The vet arrived 5 minutes later. Her advice….an immediate autopsy on the spot. I desperately wanted to know what happened, but as she pulled out her surgical tools, I grew nervous. Having volunteered at a vet’s office as a teenager, I had passed out more than once during surgeries, tubing of horses and other procedures. It was the primary reason I didn’t follow through with vet school. I asked God to give me strength, I HAD to know why Dancer died and I wasn’t leaving.
I won’t get into the details of how a goat autopsy is performed, but the Good Lord must of heard me as I managed to watch, learn and never felt ill. I think I wanted answers so badly that nothing else mattered. As she went through the process, our vet remarked each organ was healthy, no sign of parasites, good rumen, good color, good texture, appropriate size…….in her actual words……”perfectly healthy doe”. Such bittersweet words.
As we loaded her body in the truck, the vet recommended toxicology testing on her blood and told us to check the pasture the next morning for poisonous plants and mushrooms. We spent several hours in the field the next day and once again…….found nothing. The toxicology reports came back clean, everything was within normal parameters.
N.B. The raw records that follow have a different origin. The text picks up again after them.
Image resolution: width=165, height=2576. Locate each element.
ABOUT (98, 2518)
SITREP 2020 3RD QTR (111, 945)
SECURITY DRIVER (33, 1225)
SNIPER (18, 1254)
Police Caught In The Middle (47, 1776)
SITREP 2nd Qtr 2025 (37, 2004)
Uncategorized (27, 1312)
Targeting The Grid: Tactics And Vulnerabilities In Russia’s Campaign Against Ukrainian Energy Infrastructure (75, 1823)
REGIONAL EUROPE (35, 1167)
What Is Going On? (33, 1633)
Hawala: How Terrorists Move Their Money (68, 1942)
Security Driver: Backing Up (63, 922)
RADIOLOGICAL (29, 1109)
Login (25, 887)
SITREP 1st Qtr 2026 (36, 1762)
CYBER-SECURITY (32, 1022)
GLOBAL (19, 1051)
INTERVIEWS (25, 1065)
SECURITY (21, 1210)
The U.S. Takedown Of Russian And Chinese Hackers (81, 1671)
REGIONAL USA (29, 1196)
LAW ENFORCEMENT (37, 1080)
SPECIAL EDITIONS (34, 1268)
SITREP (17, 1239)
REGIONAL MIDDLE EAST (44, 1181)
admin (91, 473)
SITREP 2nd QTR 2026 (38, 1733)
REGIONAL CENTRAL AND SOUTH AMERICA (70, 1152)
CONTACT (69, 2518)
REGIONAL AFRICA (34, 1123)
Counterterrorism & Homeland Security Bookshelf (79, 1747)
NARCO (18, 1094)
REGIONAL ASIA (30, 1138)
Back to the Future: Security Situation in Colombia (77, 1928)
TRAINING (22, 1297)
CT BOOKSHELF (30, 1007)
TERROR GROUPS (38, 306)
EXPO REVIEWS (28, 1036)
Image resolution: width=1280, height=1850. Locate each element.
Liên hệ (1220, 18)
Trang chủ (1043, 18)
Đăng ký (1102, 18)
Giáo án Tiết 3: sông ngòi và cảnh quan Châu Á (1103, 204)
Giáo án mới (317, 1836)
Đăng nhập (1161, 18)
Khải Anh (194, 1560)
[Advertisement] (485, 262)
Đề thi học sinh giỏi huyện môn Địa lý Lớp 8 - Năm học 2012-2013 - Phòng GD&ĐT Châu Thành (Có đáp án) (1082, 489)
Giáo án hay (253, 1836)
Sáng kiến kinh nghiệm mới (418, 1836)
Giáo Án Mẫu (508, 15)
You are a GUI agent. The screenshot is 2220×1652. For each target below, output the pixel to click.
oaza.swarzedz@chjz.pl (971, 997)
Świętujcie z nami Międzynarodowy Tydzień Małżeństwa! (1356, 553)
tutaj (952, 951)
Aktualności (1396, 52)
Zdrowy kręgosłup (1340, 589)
The next step was an analysis of the brain. Dancer’s head was sent to the University. Brain tissue would be examined and further toxicology tests would be run on that tissue. Six weeks passed. These special tests take time.
Three spots of bleeding were found in the brain leading to the final conclusion of a brain aneurysm. There was nothing we could have done to prevent it, treat it or cure it. The cause is rarely determined and besides that, we had nothing to point to.
As the months passed with no other illnesses, we began to relax and accept it was a one-time occurrence. I do think the experience made us even more analytical every time we look at our animals.
So Dancer’s memory lingers…..only 4 years old, a sweetheart doe with a beautiful correct body and excellent mammary, the kind that dairy goat breeders dream of. Someday we will name a doeling in honor of Dreamer, one that has her color, spirit and personality. Counting our blessings, we look forward to that day.